Channel 4 has launched a dedicated pregnancy loss policy, designed to support employees through pregnancy loss – which includes, but is not limited to miscarriage, stillbirth, and abortion.
The policy will support both women and men who have been affected - whether it happens directly to them, their partner or their baby’s surrogate mother, regardless of the nature of their loss, and whatever their length of service. It also recognises pregnancy loss as an experience not isolated to women or heterosexual couples.
Channel 4 consulted several charities on the policy which includes: two weeks leave on full-pay; paid leave for medical appointments; flexible working; an array of resources including medical support, counselling, and a buddying scheme to support employees returning to work after a loss.
The policy has also been devised for line managers and colleagues of staff directly affected who wish to provide appropriate practical and emotional support to those affected.
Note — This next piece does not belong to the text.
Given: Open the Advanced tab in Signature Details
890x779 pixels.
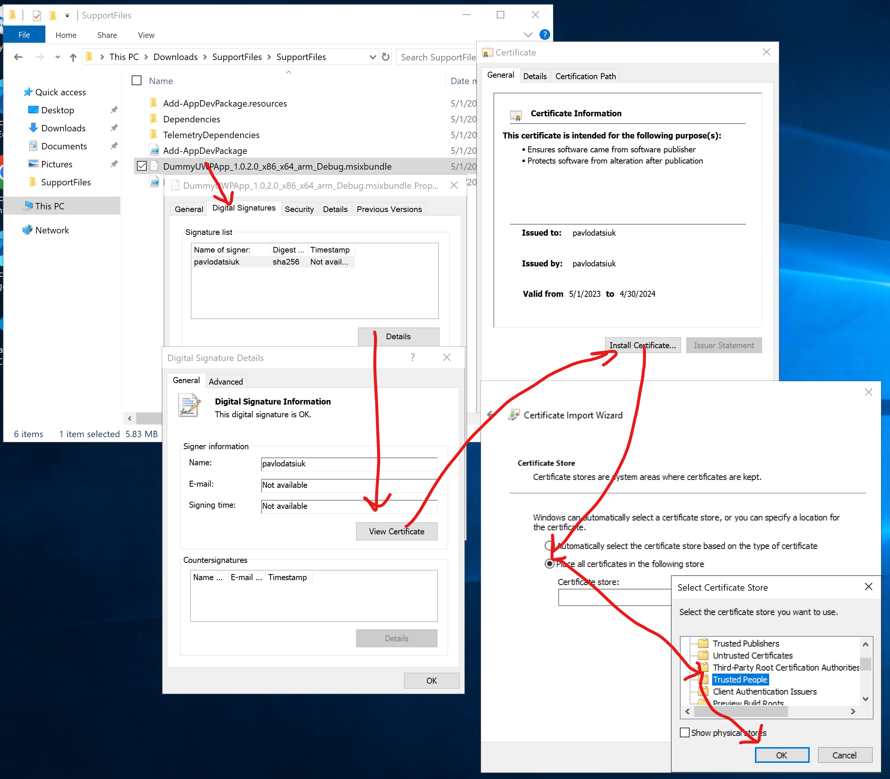Looking at the screenshot, I should (226, 381).
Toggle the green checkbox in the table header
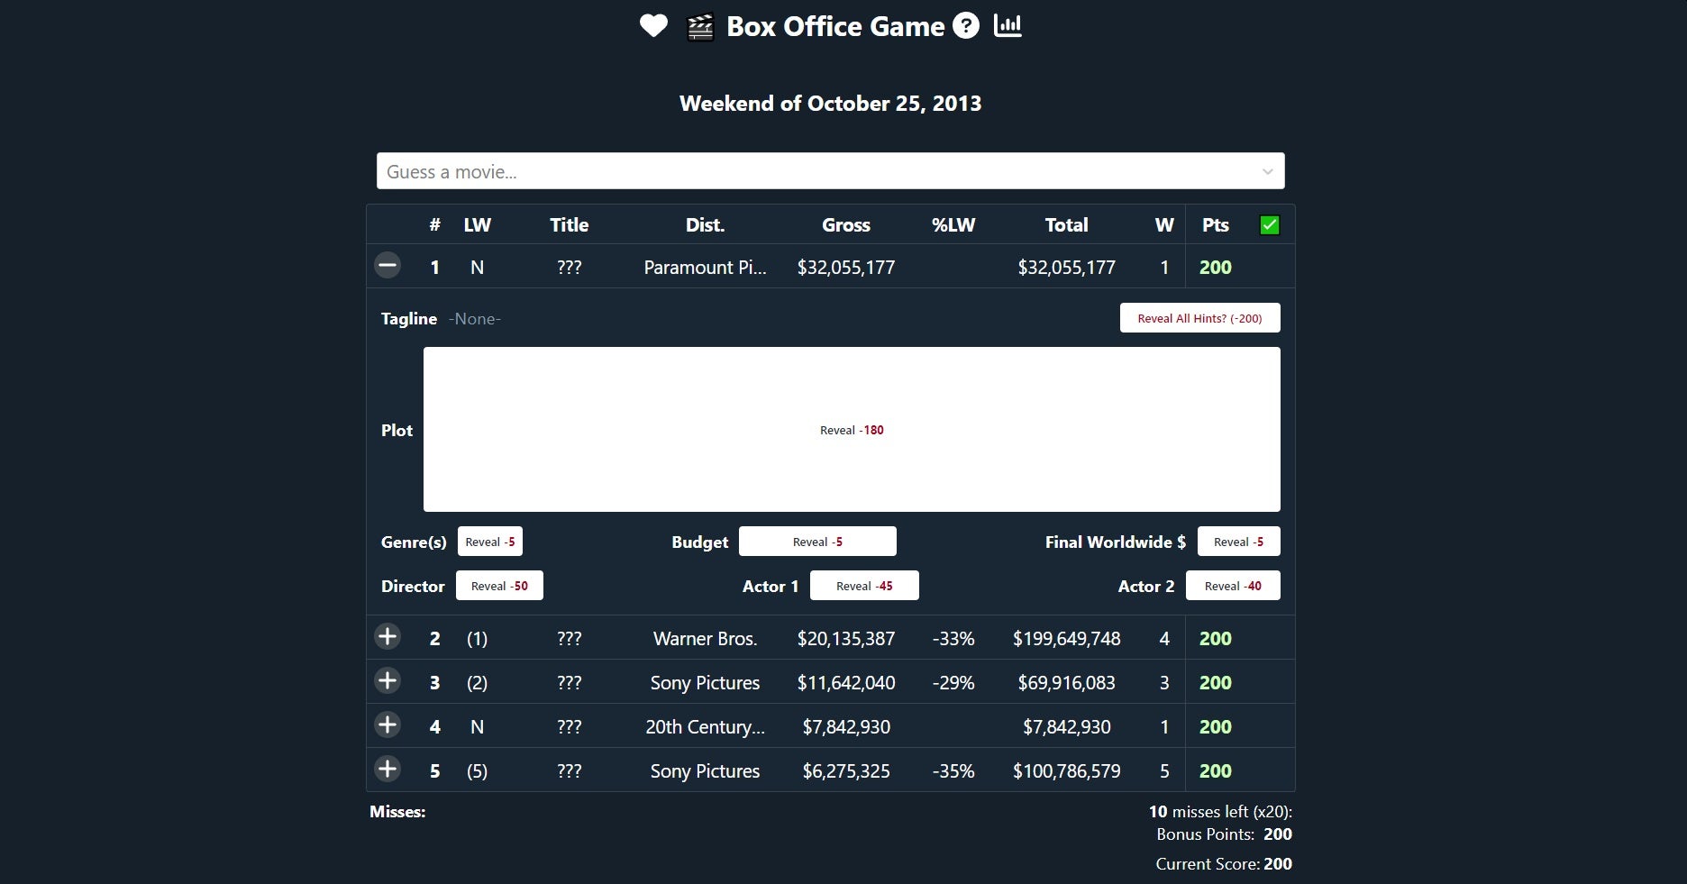Viewport: 1687px width, 884px height. pyautogui.click(x=1270, y=224)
Channel 4 is aiming to end the stigma around women’s health issues by helping to normalise taboo subjects and make them more visible. It follows the launch of the channel’s Menopause policy in 2019 which inspired similar action in workplaces across the world. Reward Strategy interviewed Channel 4 on this issue at its Reward & Payroll Summit in 2020.
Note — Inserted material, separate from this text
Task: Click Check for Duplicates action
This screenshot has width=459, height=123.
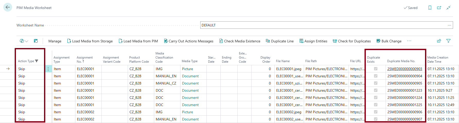Action: 352,41
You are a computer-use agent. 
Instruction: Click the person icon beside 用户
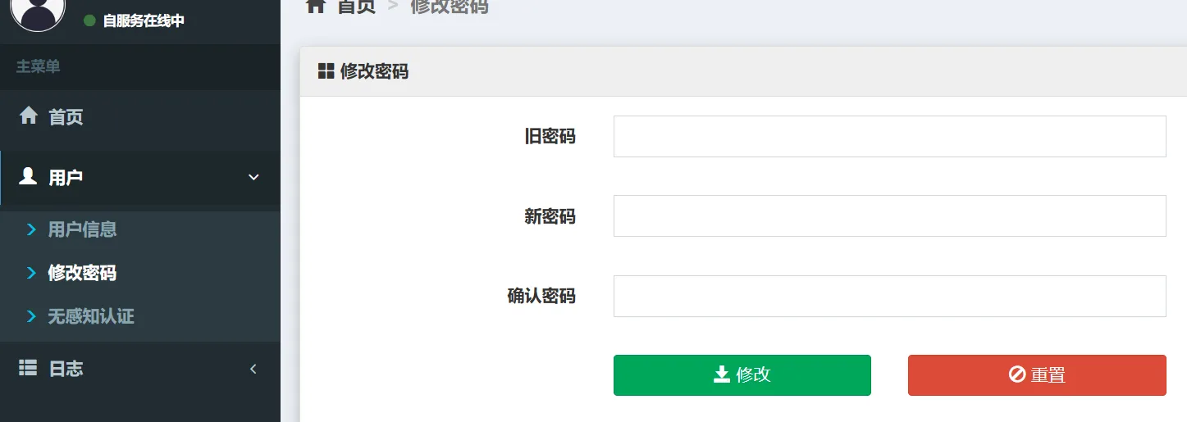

Like the menopause policy, the broadcaster is also publicly publishing this policy with the aim of making it even easier for other organisations to take it and make their own.
Channel 4’s people team now has a dedicated Pregnancy Loss Champion. Also offering support is the broadcaster’s mental health employee network 4Mind, and their Parents & Carers community, as well as in-house gender equality staff network 4Women, who are responsible for the new policy.
Jane English, Landy Slattery and Navene Alim, co-chairs of 4Women, said: “We felt we had to act after hearing heartbreaking stories of staff suffering in silence with pregnancy loss. We wanted to recognise that it’s not just women and heterosexual couples who are affected by such losses. And we chose to make the policy publicly available so that other companies could take it and make it their own and help tackle the stigma and lack of support surrounding pregnancy loss.”